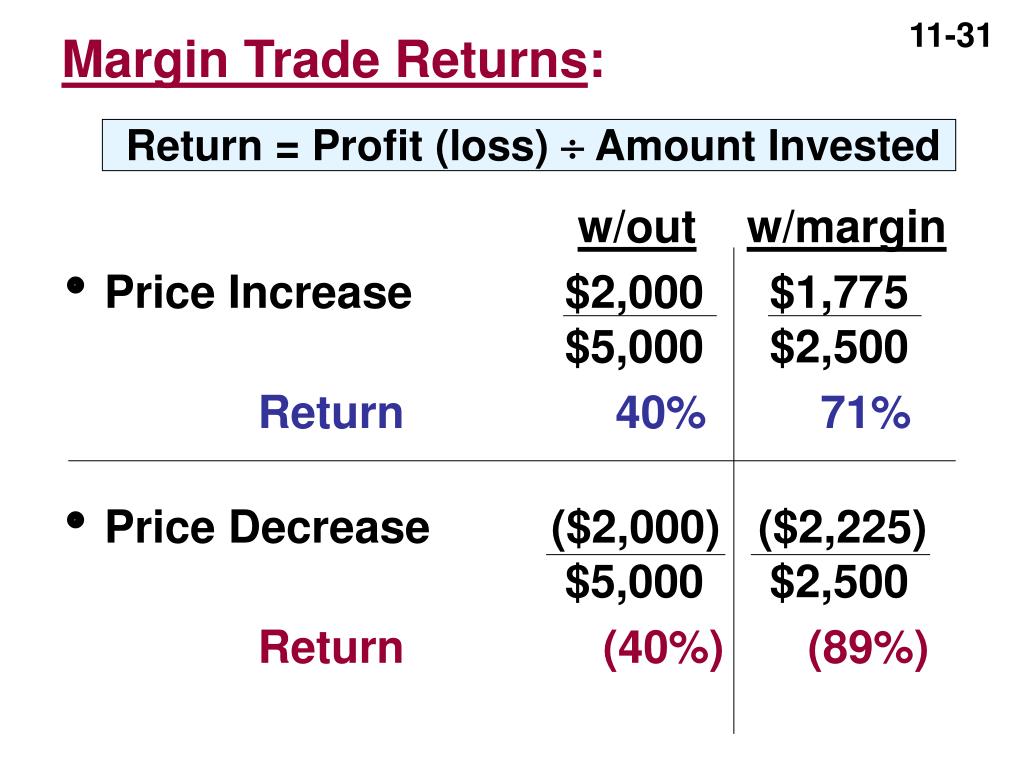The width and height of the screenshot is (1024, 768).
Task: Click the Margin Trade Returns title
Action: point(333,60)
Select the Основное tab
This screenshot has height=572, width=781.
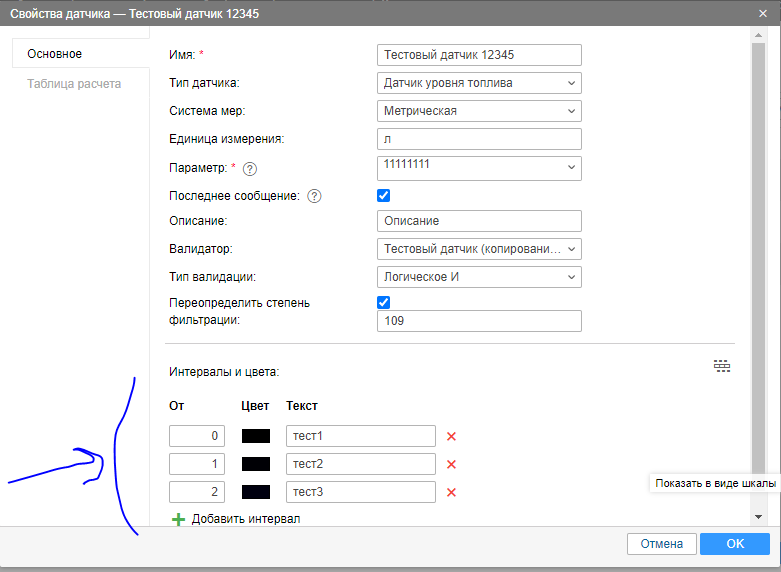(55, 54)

--

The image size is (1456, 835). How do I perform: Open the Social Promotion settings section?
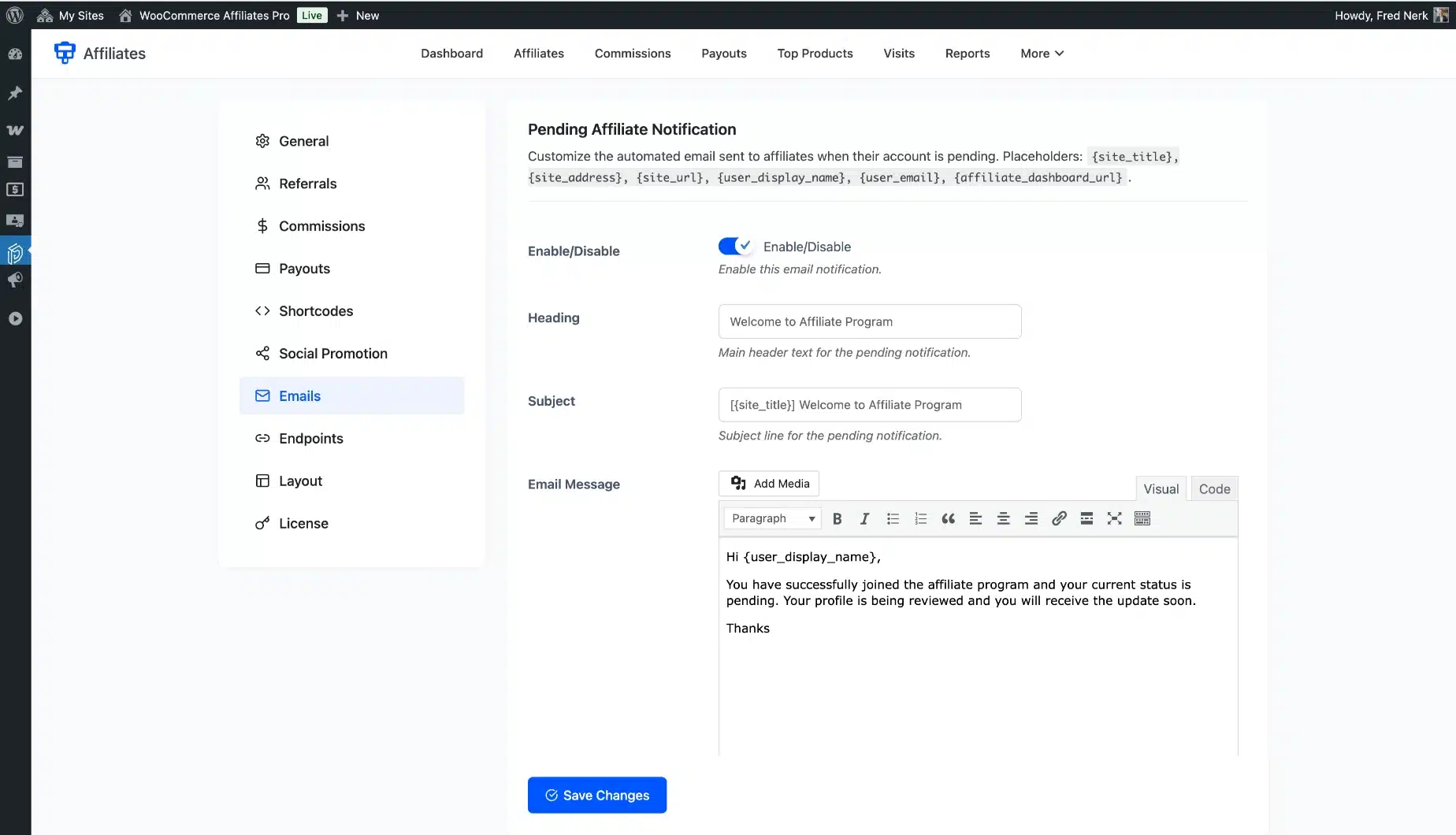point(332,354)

---

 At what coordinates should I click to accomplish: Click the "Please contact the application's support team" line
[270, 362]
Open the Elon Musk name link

TASK DETAILS
Above are the lines; repeat exactly the ones from the line containing "At what coordinates" down to the line containing "Open the Elon Musk name link", both inclusive.

RESPONSE TO THIS EXERCISE
 At what coordinates should I click to accomplish: Click the "Please contact the application's support team" line
[270, 362]
Open the Elon Musk name link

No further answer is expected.